[[ PASSAGE TO READ, beginning ]]
'Slut-shaming' at George Washington High?
CHARLESTON, W.Va. -- Some George Washington High School students are upset by the remarks an abstinence-only speaker made at an assembly at the school earlier this week.
Pam Stenzel, a Christian speaker dedicated to teaching teens about "the consequences, both physical and emotional, of sex outside of marriage," told GW students in an assembly on Tuesday that if they have had any premarital sexual contact, they're "impure," student Katelyn Campbell said.
Campbell said Stenzel kept religion out of the conversation but that she still plans to file a complaint with the American Civil Liberties Union. Campbell called Stenzel's presentation "slut-shaming" and said it was filled with false statistics and meant to "scare students into abstaining from sex.
"Many students felt uncomfortable with her outright condemnation of any and everyone who has ever had premarital sexual contact," Campbell said. "Stenzel's overall attitude was that any type of sex will guarantee the contraction of an STD or an unwanted pregnancy."
[[ PASSAGE TO READ, end ]]
[[ STORED DATA, beginning ]]
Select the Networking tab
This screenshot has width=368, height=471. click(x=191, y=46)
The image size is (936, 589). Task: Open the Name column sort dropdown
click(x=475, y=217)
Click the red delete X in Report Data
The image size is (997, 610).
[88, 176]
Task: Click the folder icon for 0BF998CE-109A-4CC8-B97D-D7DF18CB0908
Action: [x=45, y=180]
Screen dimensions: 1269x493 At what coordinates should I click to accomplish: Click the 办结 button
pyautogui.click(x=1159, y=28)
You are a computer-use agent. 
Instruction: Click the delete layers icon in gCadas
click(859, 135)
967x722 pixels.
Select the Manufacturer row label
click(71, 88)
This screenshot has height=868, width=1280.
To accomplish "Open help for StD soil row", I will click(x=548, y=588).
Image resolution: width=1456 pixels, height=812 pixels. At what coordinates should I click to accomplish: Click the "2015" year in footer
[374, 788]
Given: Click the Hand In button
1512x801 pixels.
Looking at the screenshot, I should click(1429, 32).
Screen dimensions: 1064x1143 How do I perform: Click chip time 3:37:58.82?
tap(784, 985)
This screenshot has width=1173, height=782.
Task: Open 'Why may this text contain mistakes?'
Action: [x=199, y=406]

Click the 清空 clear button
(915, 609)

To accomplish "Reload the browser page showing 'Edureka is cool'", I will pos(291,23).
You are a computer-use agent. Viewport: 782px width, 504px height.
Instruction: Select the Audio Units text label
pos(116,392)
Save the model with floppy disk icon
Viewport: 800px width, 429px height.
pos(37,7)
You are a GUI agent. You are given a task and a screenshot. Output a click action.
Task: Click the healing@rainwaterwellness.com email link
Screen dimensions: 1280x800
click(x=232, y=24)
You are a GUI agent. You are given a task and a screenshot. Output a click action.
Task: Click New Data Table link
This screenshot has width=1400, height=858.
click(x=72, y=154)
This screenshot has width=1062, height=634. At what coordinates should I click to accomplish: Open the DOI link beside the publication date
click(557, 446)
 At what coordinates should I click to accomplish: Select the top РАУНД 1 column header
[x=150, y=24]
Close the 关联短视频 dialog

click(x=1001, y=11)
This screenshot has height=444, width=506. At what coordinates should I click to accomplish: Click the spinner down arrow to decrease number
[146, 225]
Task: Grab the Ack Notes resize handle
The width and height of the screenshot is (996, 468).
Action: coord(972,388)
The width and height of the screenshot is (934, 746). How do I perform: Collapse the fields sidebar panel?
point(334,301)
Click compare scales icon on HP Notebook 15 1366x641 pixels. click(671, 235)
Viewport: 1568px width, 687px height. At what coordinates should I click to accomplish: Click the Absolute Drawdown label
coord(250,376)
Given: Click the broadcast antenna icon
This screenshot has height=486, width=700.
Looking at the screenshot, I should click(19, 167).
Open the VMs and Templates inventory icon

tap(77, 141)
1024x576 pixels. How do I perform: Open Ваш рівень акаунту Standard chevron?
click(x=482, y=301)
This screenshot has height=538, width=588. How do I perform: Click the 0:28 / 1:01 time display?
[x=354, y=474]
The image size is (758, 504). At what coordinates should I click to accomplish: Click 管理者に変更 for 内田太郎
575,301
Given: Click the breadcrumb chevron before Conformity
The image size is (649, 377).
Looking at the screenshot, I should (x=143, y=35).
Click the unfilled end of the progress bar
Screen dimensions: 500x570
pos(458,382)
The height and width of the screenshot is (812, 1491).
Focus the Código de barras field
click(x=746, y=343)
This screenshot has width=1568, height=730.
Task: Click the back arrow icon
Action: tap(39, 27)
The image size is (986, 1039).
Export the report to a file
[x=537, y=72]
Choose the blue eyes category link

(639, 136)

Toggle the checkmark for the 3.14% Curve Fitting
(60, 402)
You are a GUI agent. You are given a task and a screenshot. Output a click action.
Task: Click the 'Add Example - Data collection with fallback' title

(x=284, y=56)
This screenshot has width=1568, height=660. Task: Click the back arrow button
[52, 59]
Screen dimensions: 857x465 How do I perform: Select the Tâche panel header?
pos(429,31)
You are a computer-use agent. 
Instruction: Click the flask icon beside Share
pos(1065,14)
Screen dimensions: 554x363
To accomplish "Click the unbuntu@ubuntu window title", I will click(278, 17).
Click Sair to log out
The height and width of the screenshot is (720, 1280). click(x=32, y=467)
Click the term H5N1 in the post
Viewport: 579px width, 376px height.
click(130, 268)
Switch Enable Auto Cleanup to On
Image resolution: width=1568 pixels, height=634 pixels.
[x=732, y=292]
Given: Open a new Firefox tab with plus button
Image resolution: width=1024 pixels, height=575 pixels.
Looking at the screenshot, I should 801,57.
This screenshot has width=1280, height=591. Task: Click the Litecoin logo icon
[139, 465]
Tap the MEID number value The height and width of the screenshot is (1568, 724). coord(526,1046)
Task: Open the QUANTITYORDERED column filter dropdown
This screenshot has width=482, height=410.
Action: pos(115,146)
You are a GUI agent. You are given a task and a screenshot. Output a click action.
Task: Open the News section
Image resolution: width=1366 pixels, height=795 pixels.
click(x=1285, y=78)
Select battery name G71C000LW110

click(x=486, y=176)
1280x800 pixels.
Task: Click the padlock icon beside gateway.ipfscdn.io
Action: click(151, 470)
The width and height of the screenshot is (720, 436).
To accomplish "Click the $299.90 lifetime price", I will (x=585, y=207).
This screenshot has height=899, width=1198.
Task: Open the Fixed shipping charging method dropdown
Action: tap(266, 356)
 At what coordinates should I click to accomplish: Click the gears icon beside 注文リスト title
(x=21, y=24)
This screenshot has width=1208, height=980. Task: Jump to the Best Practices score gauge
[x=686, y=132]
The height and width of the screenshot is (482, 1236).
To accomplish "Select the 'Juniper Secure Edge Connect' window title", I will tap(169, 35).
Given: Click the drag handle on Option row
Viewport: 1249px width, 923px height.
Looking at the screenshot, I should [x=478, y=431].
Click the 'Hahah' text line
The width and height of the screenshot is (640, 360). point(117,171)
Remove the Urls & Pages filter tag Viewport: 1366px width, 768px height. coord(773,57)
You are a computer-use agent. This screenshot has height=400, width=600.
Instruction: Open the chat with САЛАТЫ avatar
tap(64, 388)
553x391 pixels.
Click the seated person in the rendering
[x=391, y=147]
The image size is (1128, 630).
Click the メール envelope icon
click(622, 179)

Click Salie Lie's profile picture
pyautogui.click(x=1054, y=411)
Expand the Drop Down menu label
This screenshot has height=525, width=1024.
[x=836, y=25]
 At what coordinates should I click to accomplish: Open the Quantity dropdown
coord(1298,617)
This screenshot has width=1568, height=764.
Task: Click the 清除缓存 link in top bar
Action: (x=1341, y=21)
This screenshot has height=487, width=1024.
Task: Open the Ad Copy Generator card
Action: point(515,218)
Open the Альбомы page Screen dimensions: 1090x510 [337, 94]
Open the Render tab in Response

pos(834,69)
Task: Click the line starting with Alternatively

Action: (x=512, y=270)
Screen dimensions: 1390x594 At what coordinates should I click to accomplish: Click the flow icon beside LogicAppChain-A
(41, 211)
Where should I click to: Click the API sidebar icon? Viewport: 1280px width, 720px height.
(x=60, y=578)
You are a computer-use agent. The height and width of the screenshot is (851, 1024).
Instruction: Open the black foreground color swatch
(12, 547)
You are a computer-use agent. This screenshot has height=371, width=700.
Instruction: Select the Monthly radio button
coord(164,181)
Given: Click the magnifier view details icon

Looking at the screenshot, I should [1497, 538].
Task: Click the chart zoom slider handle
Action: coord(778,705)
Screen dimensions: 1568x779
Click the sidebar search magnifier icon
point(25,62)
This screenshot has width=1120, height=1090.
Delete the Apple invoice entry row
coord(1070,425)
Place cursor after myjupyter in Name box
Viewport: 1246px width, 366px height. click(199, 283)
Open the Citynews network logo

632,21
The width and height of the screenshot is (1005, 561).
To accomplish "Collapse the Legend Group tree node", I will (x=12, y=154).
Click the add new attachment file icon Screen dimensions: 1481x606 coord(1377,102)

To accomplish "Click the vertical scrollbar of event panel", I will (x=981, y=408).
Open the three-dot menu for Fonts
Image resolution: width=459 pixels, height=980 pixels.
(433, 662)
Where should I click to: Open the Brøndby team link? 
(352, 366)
[[ STORED DATA, end ]]
# WHAT TO WORK ON
[1] Answer these questions from the article on the George Washington High assembly, each on its own line:
(a) On what day of the week was the assembly held?
(b) With which organization does Katelyn Campbell plan to file a complaint?
(c) According to Campbell, what word did Stenzel use for students who have had premarital sexual contact?
[2] List every person, school, and organization named in the article on the George Washington High assembly.
[3] Carry on writing the article on the George Washington High assembly, starting after its final sentence.

# TASK-BY-TASK OUTPUTS
[1]
(a) Tuesday
(b) The American Civil Liberties Union
(c) "Impure"

[2]
- George Washington High School
- Pam Stenzel
- Katelyn Campbell
- American Civil Liberties Union

[3]
Campbell said several students had recorded the presentation, where Stenzel allegedly made comments like, "If you take birth control, your mother probably hates you" and "I could look at any one of you in the eyes right now and tell if you're going to be promiscuous."
Campbell and a male student, who wished to remain anonymous, said Stenzel often screamed into the microphone and used an unsettlingly loud tone throughout the presentation.
"While her intentions may have been good, her tone was very loud, like she was shaming everyone in the audience. She was making girls cry. There were pregnant girls in the audience and she was implying, if you had sex, you're not an OK person," the male student said. "The only reason I am standing up against it is so other schools in West Virginia don't have to hear this."
In her YouTube videos, Stenzel says birth control makes a woman "10 times more likely to contract a disease . . . or end up sterile or dead." Many of the videos warn of sexually transmitted diseaes and also say, "Sex could damage you for the rest of your life." Sex also could lead to "scarred fallopian tubes and cancer . . . and you need to ask Jesus for forgiveness."
In addition, Stenzel points to anorexia, bulimia and "cutting" as after-effects of abortion.
GW parent Cheri Callaghan considered protesting the assembly at GW by handing out condoms to students Tuesday.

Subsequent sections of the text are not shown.